Trying out posting in the Oscilloscope Zoom Out Quirk thread with quoted messages from a different thread, so as to retain all context while posting in the proper thread ...
There is no free lunch. There is no data being captured outside set time. It is only that you can set time by obscure mental calculation (flying blind and calculating sample rate/ manual memory length ratio) or by simply setting proper time base in a first place...
You keep on repeating this but it isn't true. In fact for many of the measurements I do, I don't even care about time/div setting. And in some cases (like verifying protocol bitrates which can be off by a factor 100) I don't even know which time/div setting I'd need to use to get the signal on screen.
Well, if you don't care about the timebase setting then that means you can set it to whatever setting gets you the maximum amount of time on the screen while retaining the scope's full sample rate (or to capture however much time you like), right? This means that, for these use cases at least, the Siglent approach will work just fine for you.
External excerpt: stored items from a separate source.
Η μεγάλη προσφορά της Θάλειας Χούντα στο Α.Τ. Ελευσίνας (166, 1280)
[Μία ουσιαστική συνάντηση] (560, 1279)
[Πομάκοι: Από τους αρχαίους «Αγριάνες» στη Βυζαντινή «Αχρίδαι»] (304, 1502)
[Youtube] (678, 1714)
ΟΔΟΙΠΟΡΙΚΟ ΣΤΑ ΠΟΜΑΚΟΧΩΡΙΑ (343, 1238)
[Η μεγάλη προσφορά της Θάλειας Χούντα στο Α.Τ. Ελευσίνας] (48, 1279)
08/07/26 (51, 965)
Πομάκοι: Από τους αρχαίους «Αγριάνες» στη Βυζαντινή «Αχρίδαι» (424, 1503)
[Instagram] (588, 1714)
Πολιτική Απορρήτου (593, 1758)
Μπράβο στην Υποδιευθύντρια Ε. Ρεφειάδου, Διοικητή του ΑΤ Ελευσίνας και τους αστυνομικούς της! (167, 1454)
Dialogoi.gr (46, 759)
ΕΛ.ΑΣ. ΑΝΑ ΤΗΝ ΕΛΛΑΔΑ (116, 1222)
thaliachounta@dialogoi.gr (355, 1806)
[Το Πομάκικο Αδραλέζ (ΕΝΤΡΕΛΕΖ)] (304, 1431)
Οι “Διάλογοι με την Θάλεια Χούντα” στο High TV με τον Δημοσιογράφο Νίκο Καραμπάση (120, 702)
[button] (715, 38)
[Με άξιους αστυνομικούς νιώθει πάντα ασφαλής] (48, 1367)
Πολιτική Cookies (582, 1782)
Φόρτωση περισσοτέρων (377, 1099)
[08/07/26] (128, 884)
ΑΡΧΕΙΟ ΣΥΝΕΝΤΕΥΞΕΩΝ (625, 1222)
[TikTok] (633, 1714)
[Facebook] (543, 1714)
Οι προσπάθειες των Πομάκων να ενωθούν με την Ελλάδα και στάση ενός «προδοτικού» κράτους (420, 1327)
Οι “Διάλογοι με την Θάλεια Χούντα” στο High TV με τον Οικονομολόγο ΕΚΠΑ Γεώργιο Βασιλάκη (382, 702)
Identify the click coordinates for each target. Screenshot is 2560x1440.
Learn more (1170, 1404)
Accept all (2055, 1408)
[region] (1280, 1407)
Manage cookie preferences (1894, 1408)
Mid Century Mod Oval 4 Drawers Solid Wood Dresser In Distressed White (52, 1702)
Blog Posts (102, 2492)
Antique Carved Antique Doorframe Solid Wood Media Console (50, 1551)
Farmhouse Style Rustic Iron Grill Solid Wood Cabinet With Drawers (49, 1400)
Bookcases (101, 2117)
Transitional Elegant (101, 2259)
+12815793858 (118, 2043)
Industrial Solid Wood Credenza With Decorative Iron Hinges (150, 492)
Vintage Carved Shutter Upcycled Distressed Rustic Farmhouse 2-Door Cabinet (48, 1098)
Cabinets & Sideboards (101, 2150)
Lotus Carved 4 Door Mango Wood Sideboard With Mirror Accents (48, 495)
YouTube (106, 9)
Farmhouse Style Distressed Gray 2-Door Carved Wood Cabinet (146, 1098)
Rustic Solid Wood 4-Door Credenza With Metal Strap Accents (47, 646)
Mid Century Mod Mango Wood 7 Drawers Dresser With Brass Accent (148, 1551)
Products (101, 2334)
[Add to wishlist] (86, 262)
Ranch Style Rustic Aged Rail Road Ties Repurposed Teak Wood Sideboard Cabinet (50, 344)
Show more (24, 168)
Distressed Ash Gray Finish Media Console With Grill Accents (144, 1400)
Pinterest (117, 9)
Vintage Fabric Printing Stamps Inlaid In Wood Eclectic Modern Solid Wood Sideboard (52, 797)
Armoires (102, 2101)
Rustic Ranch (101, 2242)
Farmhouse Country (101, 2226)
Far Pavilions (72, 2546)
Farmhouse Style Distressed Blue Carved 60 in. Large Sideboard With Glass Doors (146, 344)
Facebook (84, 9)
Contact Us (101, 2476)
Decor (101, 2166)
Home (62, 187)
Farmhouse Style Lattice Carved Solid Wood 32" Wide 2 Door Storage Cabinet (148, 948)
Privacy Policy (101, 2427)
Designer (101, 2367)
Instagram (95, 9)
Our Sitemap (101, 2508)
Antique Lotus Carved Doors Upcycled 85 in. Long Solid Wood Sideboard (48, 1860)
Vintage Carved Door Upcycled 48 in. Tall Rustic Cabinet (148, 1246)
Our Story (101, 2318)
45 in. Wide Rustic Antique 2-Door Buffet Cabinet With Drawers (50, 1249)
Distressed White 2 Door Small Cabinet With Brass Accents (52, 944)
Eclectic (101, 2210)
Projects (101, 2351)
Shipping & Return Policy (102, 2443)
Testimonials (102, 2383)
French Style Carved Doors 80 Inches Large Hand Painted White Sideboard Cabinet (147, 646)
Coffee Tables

What, then, is the problem?
The deep memory simply makes sure there is always enough data. I make a measurement and twist the time/div knob until there is a visible signal. Then I use a measurement and / or cursors to tell me what I want to know. There is zero mental calculation and zero preparation.
OK, but you have to set the timebase to
something. How do you set it on your scope so as to get the maximum capture depth while also retaining the sample rate you want?
On the Siglent, this is directly visible, especially on the 2k+ and up. The little timebase box at the bottom of the screen shows the sample rate, the memory depth, and the timebase. This makes it trivial to set the scope up to capture into the entirety of available memory while retaining the maximum sample rate.
For the scopes you use, does it
always capture into
all available memory irrespective of your timebase? My Instek does, except that I have to always define the amount of available memory (in points), and if I define it to be less than the amount the scope has, then it will simply leave the rest unused, while the Siglent will use the remainder for remembering prior captures.
But we have been around this before. It is like the eternal discussion about automatic / stick shift in cars. The thing is a good DSO offers both so everyone can be happy.
I completely agree, and I'm happy that Siglent has seen the light on this. But how many offer
both "what you see is all you get"
and "a capture always uses all the available memory", selectable by the user?
Again: suggesting to use the zoom window is just stupid. Especially on the lower end scopes, the zoom window takes away a significant portation of the already small screen. It doesn't help improve the useability especially if you have a bunch of traces and protocol decoding enabled.
That's true on the lower end scopes. The higher end scopes have enough real estate and resolution that zoom mode is very functional, even with protocol decoding and multiple traces. If you're stopping the scope (either because you used single capture or because you manually stopped the scope), then you can use the full screen to move around and zoom in and out within the capture as you please.
I will say this: for single capture mode, it really should use all the available memory
always. This is because the history buys you nothing, since each time you press the "single" button it'll clear the history, so the scope may as well use all the memory for the one capture you're performing. This is the one exception that Siglent should have made to the "what you see is all you get" behavior from the start. Either that, or it should remember prior captures as long as the capture parameters (timebase, trigger settings, etc.) remain the same.